→ **Task directions**
Your answer must be the lines from the one holding "The width and" through the final line of the entries below, copied exactly, with no pictures.

→ **Records provided**
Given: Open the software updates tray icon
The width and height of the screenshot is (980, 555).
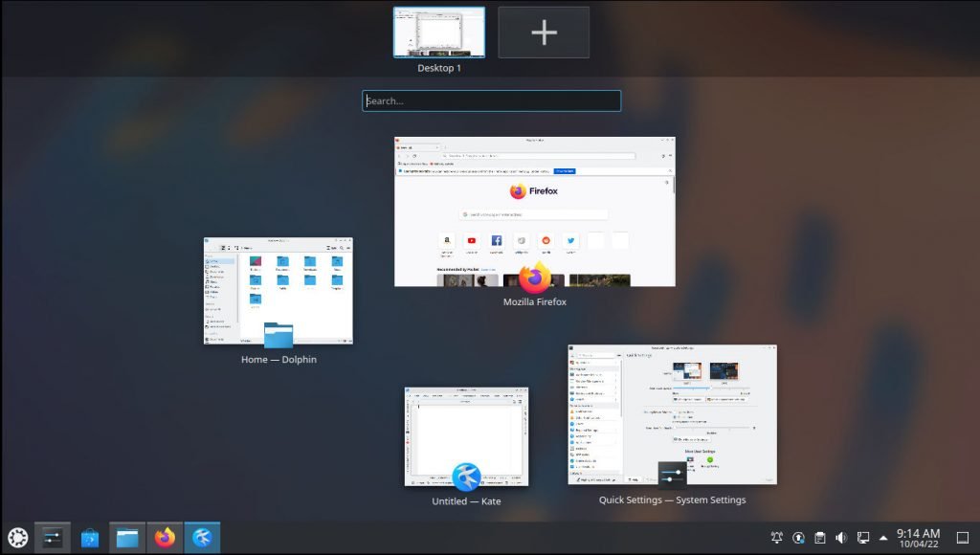Looking at the screenshot, I should click(x=797, y=538).
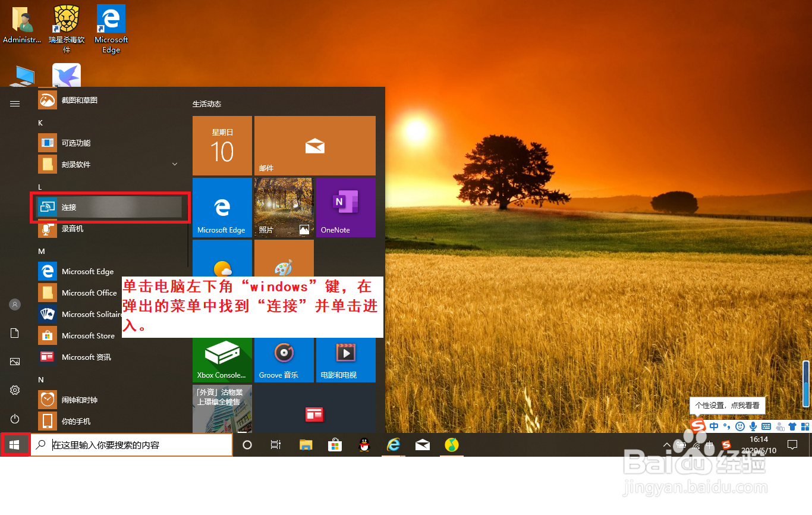Expand the Start menu hamburger panel

(x=14, y=103)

→ **Reply**
The width and height of the screenshot is (980, 555).
Looking at the screenshot, I should click(x=797, y=538).
Expand the Start menu hamburger panel

(x=14, y=103)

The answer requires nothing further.